The Story of Colgems Records
Colgems Records, formed in 1966, was a joint venture between the Columbia-Screen Gems motion picture company and RCA Records developed to issue records by The Monkees and other Screen Gems artists. The label would also be home for soundtrack recordings for various Columbia Pictures productions, most famous being "Oliver!" and the audiophile favorite "Casino Royale." RCA acted as manufacturer and distributor for Colgems, with pressings outside of the United States being released on the RCA label proper.
An earlier label, Colpix Records, was dissolved at the same time that Colgems was created, and nearly all Colpix titles went out of print. (One Colpix album was reissued on Colgems, the soundtrack to the 1962 film "Lawrence of Arabia"). Ironically, even before the Monkees began, Colpix had signed two future members – Davy Jones, recruited to Screen Gems by Ward Sylvester, and Michael Nesmith, who recorded as "Michael Blessing." Eventually, the Colpix catalog was sold to Roulette Records. Today, the Colpix catalog is owned jointly by Rhino/Warner and EMI.
Among the non-Monkees Colgems roster were Sally Field (star of the NBC-TV series "The Flying Nun"), Jewel Akens, Sajid Khan (star of the short-lived NBC-TV series "Maya"), Hoyt Axton and The Lewis & Clarke Expedition (whose members included Michael Martin Murphy and Owen "Boomer" Castleman).
Colgems Records fared poorly in sales outside of non-Monkees pressings and as the Monkees started their decline in popularity in 1969, Colgems started to put energies in new artists. Among them, The New Establishment, P.K. Limited and Sajid Khan were promoted in trade magazines in Billboard and Cashbox and Sajid Khan was a minor teen heartthrob finding pinup pages in magazines such as "16" and "Tiger Beat." However, none of these artists found any commercial success. After the Monkees final single "Oh My My" barely stumped into the Hot 100 (#98....with a bullet! A deadly one...) and the last long-player "Changes" didn't chart at all, Colgems all but dissolved into obscurity. Only two singles were released following "Oh My My" and a couple of albums were issued as well, before Colgems and its master recordings and artists were folded into Bell Records, which soong after evolved into Arista Records.
In 1979, Columbia Pictures sold Arista (including the Colgems assets) to BMG-owned Ariola Records. Six years later, Ariola's parent company, BMG, merged with RCA Records.

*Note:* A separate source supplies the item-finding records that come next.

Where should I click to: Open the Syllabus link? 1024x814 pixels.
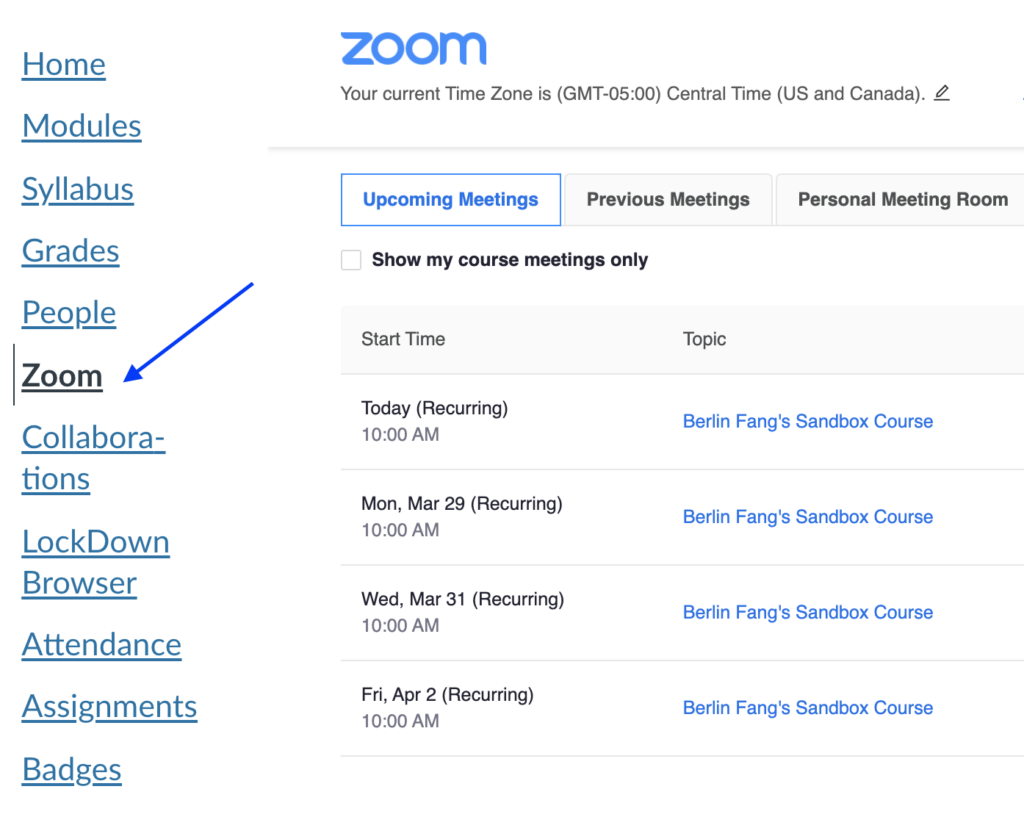tap(78, 189)
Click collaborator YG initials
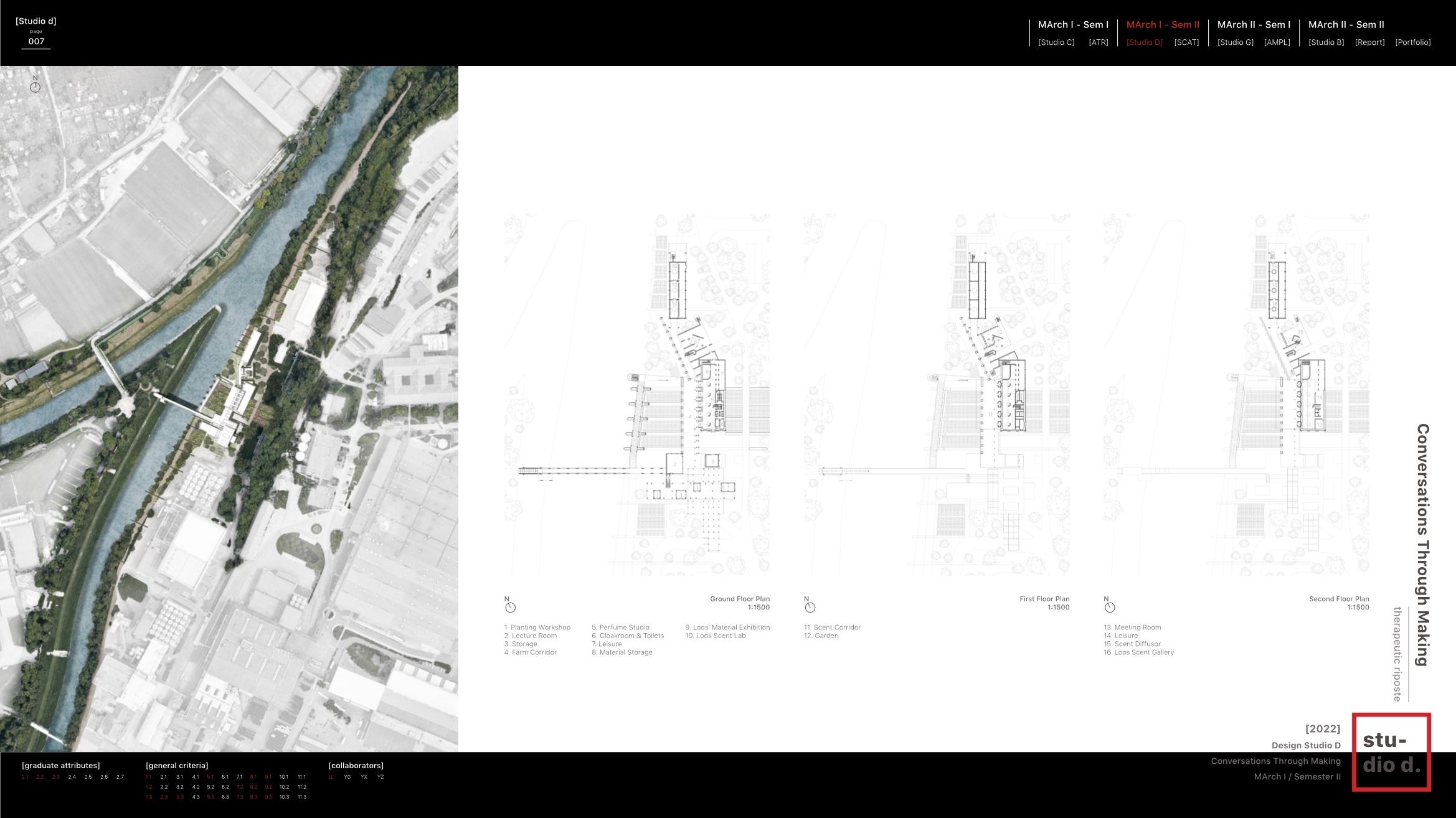The height and width of the screenshot is (818, 1456). click(x=347, y=777)
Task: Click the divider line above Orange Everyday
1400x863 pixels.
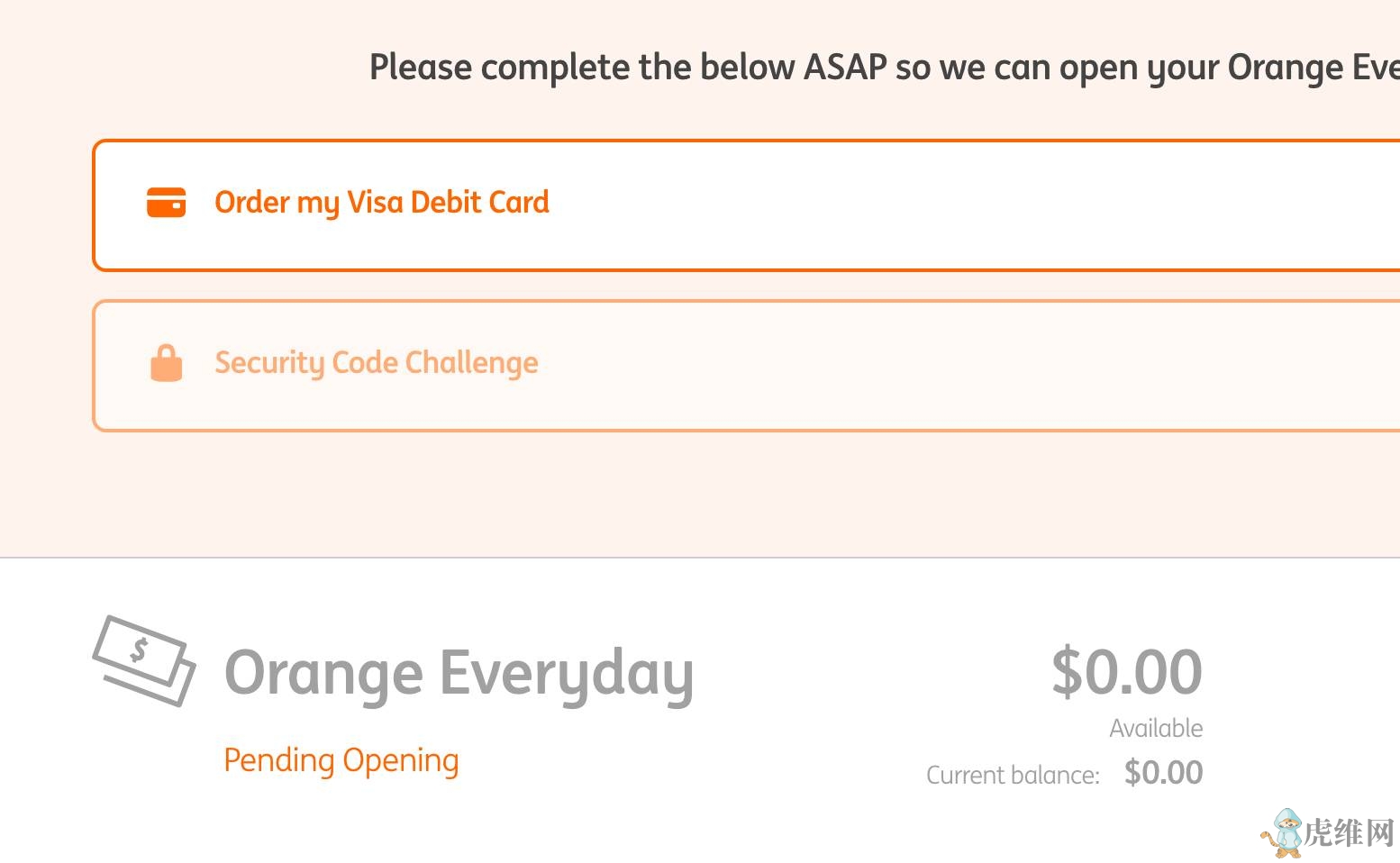Action: 700,558
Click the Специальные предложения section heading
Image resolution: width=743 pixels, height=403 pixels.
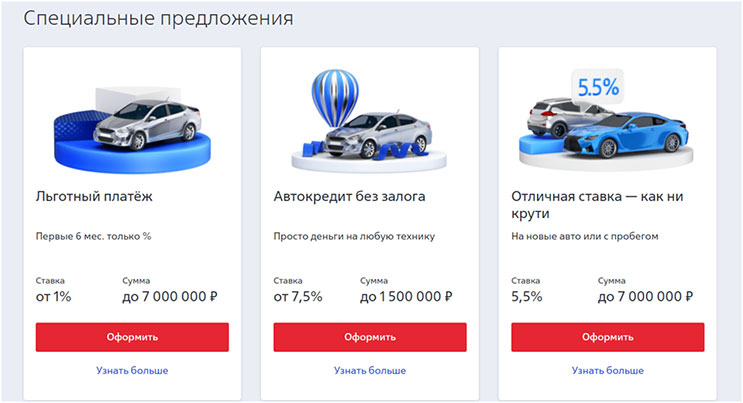(158, 19)
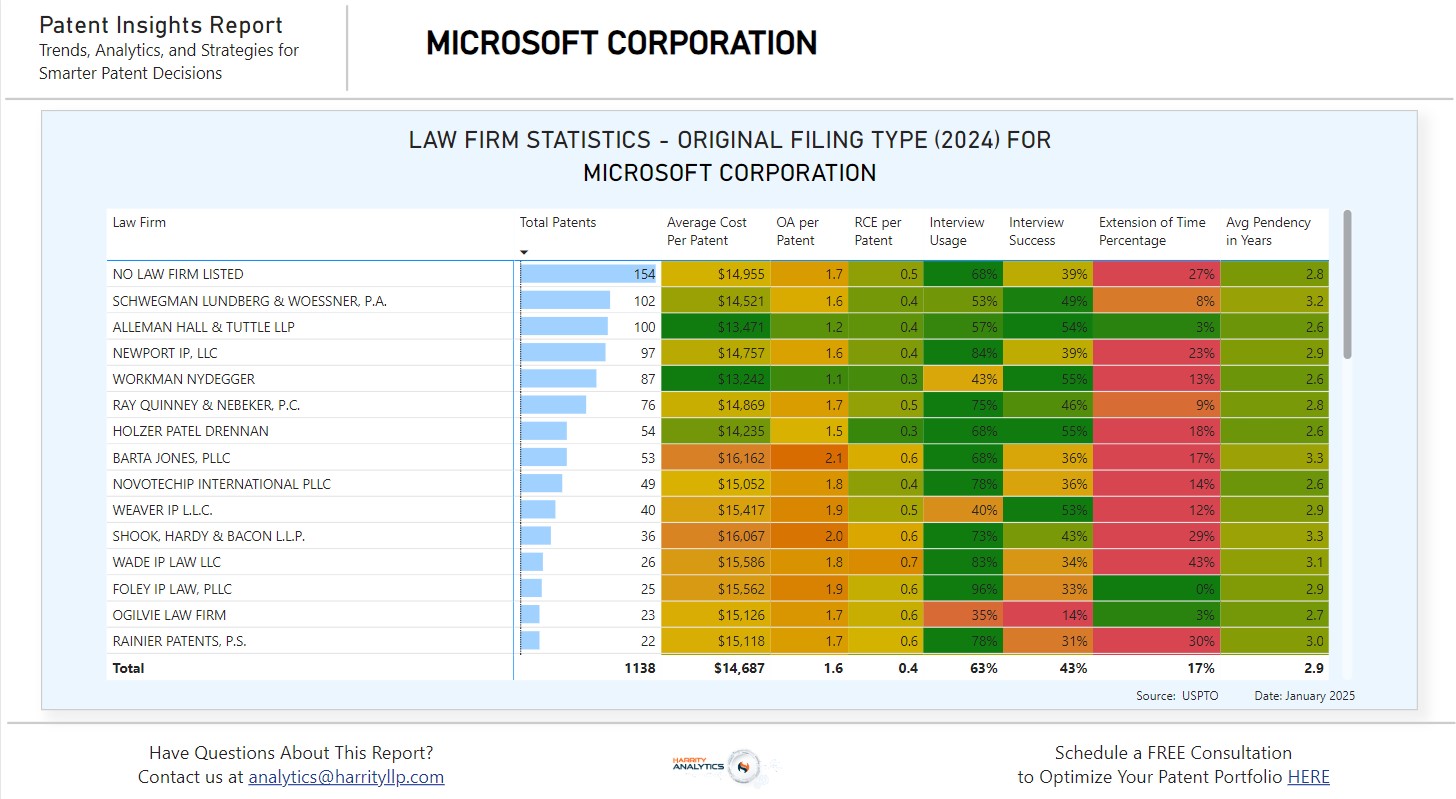Select the NO LAW FIRM LISTED bar
1456x799 pixels.
(x=588, y=274)
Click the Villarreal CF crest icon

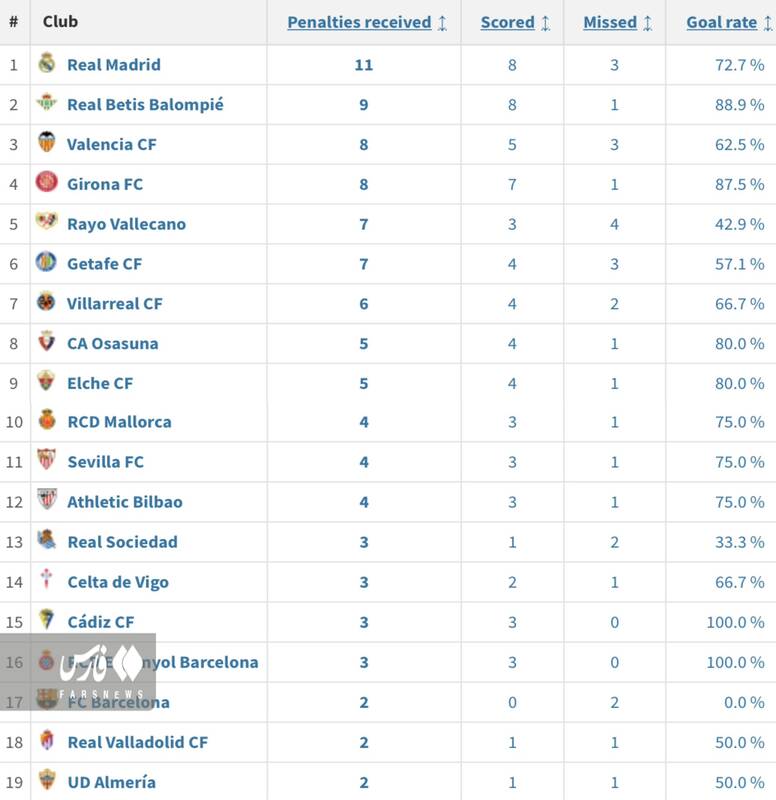coord(47,301)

Today, the assets of Colgems Records (except for The Monkees' output) is controlled by Sony BMG - all the ironic given that the group's part owner Sony had acquired Columbia Pictures in 1989. All of the Monkees' recordings are currently owned by Rhino Records, who licensed the group's original Colgems LP's from Arista and reissued them in the mid-1980s.